Take the case of Javier Ferreiro, 45, a Spanish businessman who lives in the Cuban capital, Havana. Arraigned in Miami on Friday, he faces 20 years in a Florida jail and fines of up to pounds 600,000 for "trading with the enemy". His crime was that he allegedly shipped tomato ketchup, disposable nappies and sanitary towels to Fidel Castro's dreaded Communist regime.
Florida prosecutors are not saying Mr Castro's forces might squirt the ketchup into the faces of American troops during a Cuban invasion of Key West. They are merely following the letter of the federal Trading With The Enemy Act and the embargo imposed on the island soon after Mr Castro's ragtag revolutionaries ousted Fulgencio Batista in 1959.
Until the collapse of the Soviet Union, Cuba could get most goods from there. Now, nappies and sanitary towels are desperately needed and ketchup is a coveted addition to the ration books still used by Cubans.
Mr Ferreiro was allegedly caught "red-handed" last week, buying up ketchup from a supermarket on the island of Key Biscayne, across a causeway from Miami. Prosecutors say his shipping documents suggested the goods were headed for the Dominican Republic but that they ended up in Cuba.
To support one of the world's most exemplary public health care programmes, Cuba needs medicine. Thanks to the embargo, pharmacists' shelves are bare. Perhaps that is why a wealthy 71-year-old American philanthropist, Millard Harmon, flew pounds 32,000 worth of penicillin and asthma inhalers on his private plane to help Cuban children last month. He was also allegedly "trading with the enemy": his Beechcraft plane was confiscated when he arrived back in Albany, New York, and he could face jail.
"Actually, the stuff was meant for the Cayman Islands but I had engine trouble and had to land in Havana. The good Lord does strange things to me," Mr Harmon insisted.
If the embargo arguably made sense after the 1962 Cuban missile crisis and during the long presence of Soviet troops, weaponry and advisers, the US now stands virtually alone in its old Cold War policy of trying to starve Mr Castro out.
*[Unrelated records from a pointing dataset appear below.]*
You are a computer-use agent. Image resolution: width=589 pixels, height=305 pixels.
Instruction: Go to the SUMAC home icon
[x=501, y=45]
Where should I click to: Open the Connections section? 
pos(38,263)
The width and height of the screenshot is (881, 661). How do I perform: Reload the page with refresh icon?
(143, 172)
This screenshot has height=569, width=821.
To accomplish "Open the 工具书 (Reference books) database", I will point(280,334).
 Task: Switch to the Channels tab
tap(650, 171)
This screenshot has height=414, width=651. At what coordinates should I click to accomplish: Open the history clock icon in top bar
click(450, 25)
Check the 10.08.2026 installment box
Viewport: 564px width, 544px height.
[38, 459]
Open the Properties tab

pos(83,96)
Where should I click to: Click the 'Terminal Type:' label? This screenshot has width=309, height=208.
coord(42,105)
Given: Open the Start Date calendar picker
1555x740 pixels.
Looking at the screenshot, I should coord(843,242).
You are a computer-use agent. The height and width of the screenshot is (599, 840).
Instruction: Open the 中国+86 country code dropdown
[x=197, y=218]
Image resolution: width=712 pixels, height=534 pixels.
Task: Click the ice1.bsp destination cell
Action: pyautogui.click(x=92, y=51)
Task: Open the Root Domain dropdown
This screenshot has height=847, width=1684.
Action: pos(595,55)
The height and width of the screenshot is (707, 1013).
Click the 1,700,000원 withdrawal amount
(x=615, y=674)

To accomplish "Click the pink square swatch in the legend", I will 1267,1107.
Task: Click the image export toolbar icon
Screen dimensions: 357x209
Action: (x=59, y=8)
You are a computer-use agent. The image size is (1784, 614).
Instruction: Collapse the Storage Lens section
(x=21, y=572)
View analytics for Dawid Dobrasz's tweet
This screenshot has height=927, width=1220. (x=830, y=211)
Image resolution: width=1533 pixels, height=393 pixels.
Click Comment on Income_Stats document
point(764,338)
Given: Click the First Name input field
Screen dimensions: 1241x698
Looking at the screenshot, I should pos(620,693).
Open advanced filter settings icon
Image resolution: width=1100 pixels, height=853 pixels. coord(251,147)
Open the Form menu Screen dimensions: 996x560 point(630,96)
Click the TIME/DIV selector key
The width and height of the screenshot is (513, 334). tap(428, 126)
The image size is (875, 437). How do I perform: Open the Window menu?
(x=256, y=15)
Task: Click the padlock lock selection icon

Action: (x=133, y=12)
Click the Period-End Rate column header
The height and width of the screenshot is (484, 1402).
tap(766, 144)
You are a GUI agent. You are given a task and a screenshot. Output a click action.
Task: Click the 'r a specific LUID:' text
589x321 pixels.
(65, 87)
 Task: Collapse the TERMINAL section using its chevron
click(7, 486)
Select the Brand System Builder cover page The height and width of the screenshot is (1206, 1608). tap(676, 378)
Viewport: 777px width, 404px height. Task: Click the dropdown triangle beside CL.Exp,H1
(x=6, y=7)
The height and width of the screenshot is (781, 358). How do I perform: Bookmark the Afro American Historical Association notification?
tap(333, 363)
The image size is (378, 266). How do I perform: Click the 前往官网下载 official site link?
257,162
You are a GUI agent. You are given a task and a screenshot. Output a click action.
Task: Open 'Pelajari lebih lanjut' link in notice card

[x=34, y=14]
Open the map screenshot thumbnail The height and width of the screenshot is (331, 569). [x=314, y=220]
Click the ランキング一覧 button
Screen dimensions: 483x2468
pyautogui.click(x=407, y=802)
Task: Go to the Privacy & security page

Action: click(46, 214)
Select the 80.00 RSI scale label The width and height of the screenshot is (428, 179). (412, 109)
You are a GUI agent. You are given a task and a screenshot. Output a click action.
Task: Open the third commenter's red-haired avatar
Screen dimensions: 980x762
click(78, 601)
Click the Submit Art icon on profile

There has been more bark than bite to the so-called Helms-Burton law, which President Clinton signed last year, making it harder for foreign firms to deal with Cuba, but it has hurt US relations with trading partners, such as Canada, Mexico and the European Union.
Suspending parts of the bill, Mr Clinton barely concealed the fact that approving it was a pre-election move to win the votes of anti-Castro Cuban-Americans. That influence was clear again the other day, when bomb threats from Cuban exiles forced a Miami radio station to stop playing salsa songs from popular Cuban bands such as Los Van Van and Manolin, the so-called "Doctor of Salsa". A moderate Cuban-American civil rights group compared the threats from anti-Castro Cubans with the Spanish Inquisition.
Another embargo-breaker, Ivan Rojas, 58, a Cuban- American, was sentenced to two years' jail last week by a federal judge in Miami. Despite the fact that his shipment was morelethal than ketchup or diapers - the US Coastguard found him on a lobster boat loaded down with machine guns and explosives bound for Cuban dissidents on the island - the judge set him free, pending appeal.